## Source data
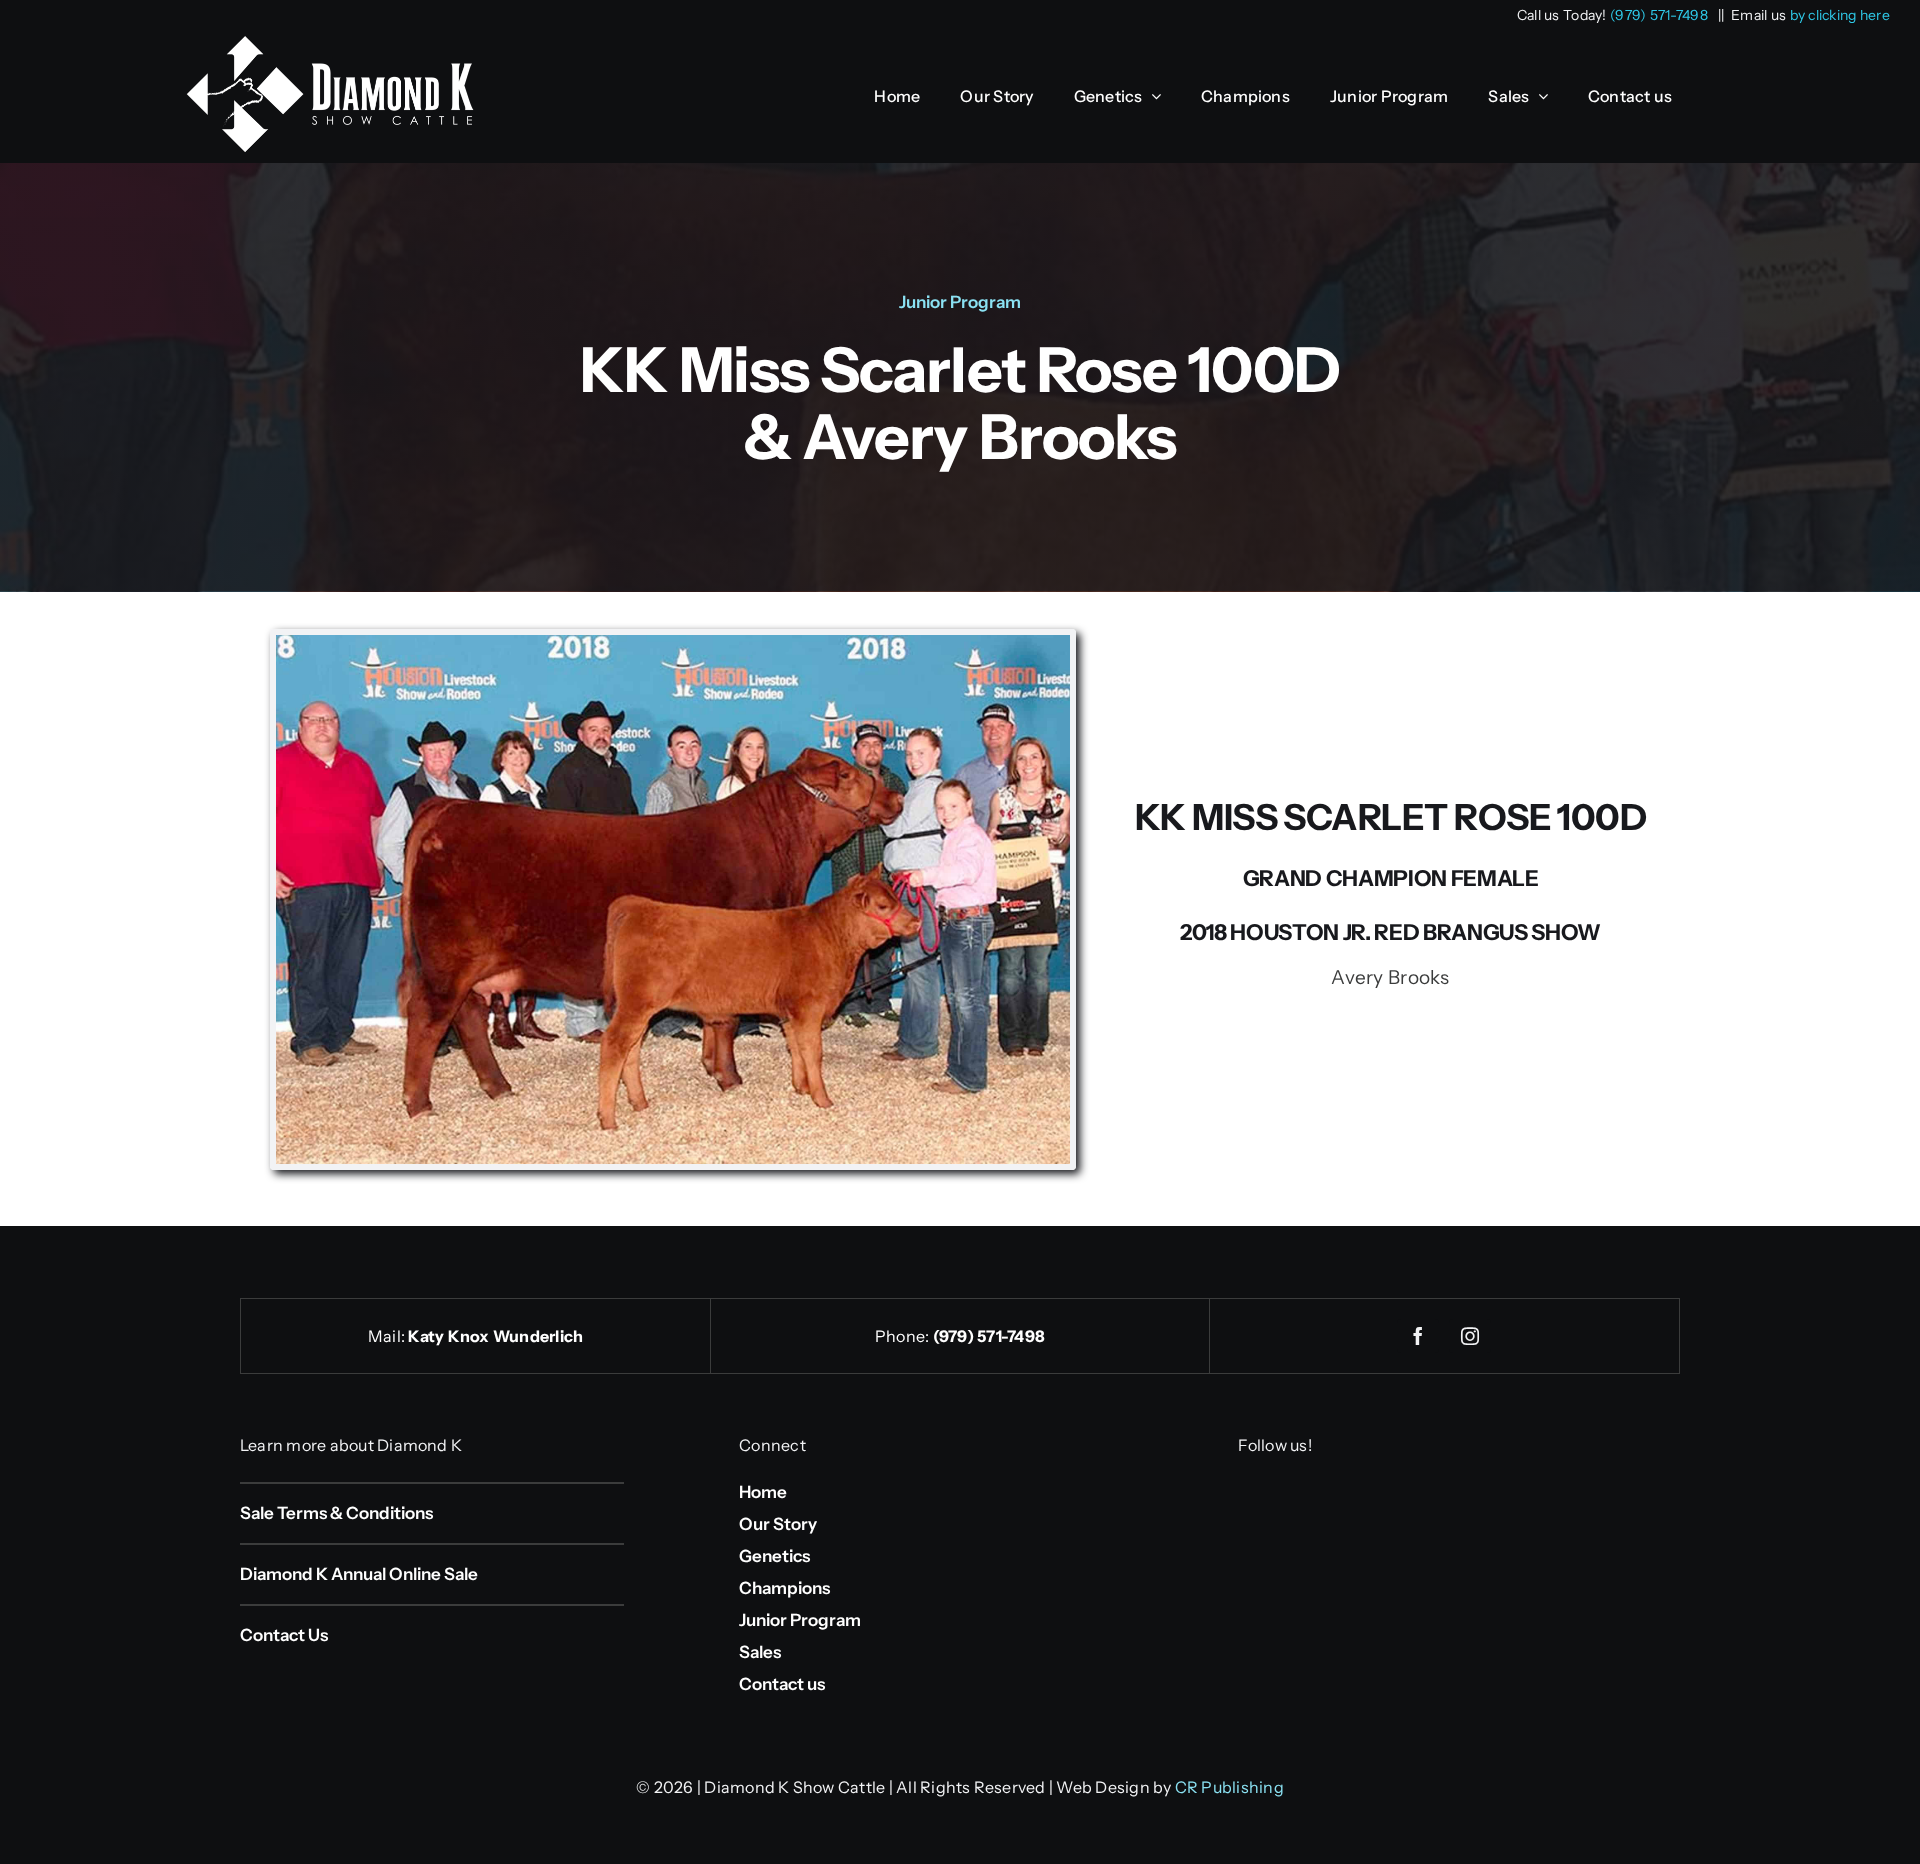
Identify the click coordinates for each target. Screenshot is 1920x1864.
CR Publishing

---

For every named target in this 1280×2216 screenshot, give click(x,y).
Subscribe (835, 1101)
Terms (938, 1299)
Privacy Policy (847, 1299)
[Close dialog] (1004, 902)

--

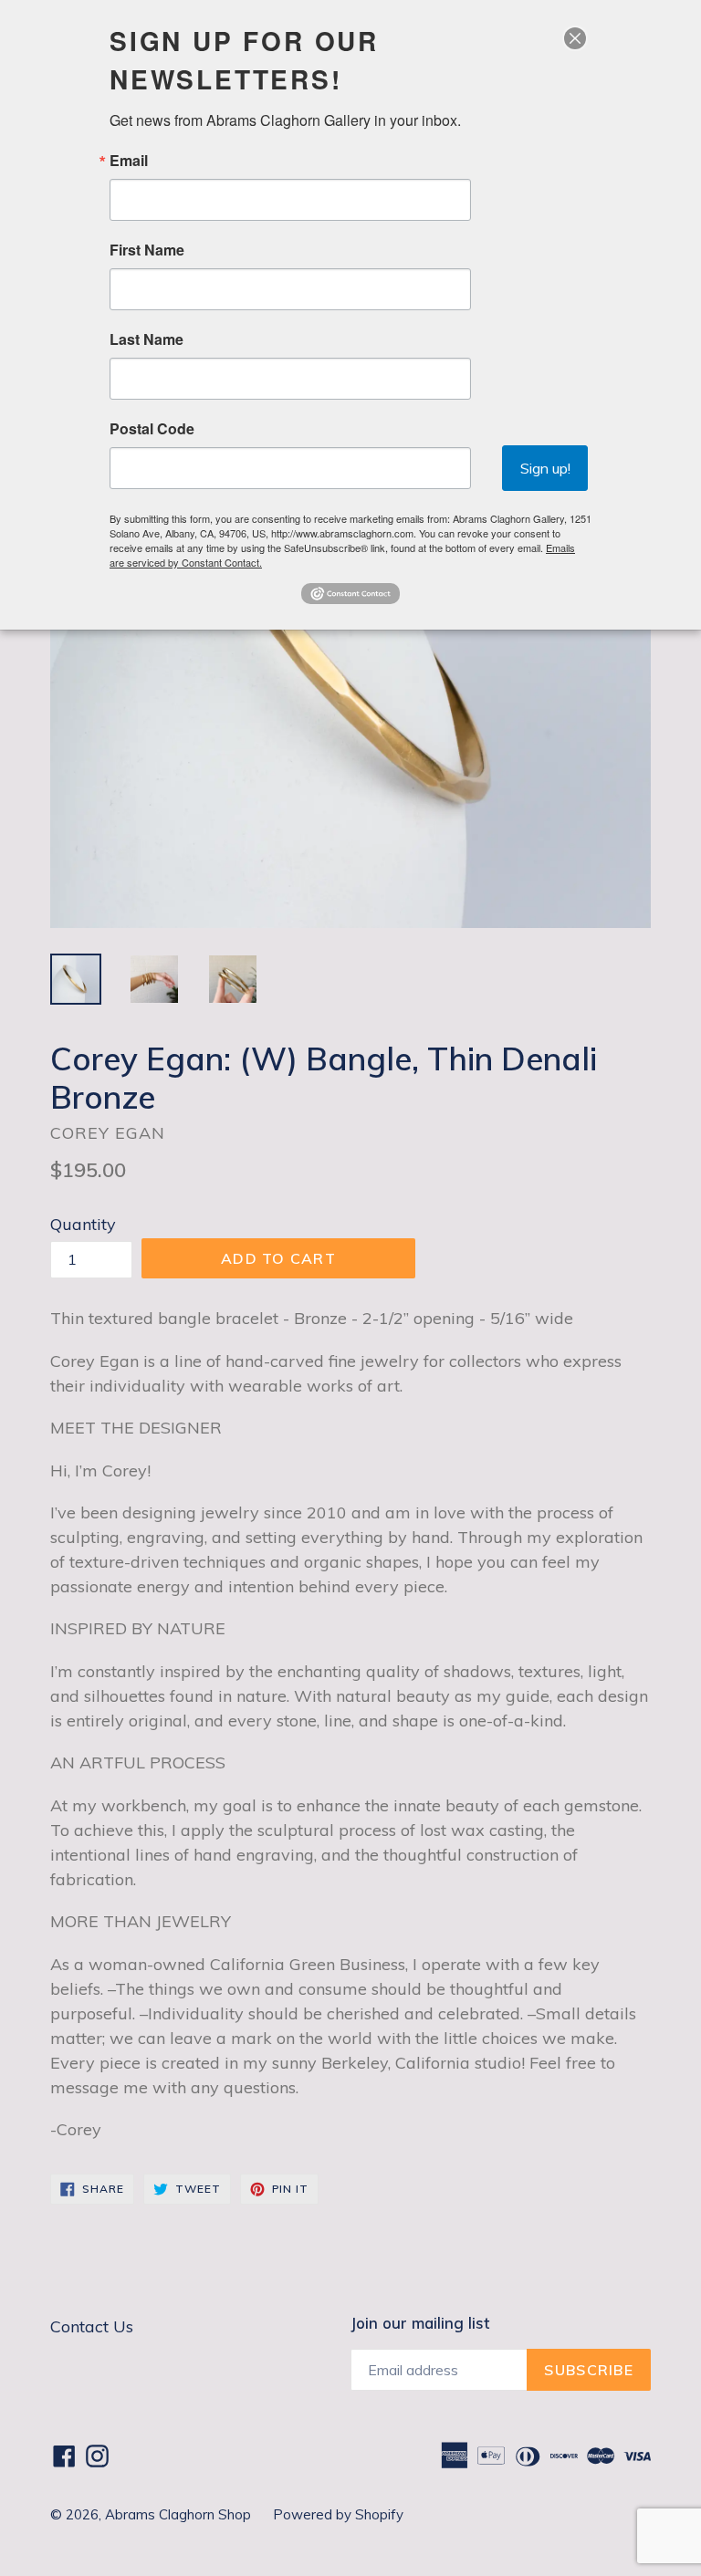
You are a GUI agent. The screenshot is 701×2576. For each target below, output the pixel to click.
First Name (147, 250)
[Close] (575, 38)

## Directions
Please transcribe exactly the lines above from the line that has "You are a GUI" up to and including the line that has "[Close] (575, 38)"; no other line belongs in the answer.

## Exercise output
You are a GUI agent. The screenshot is 701×2576. For each target below, output the pixel to click.
First Name (147, 250)
[Close] (575, 38)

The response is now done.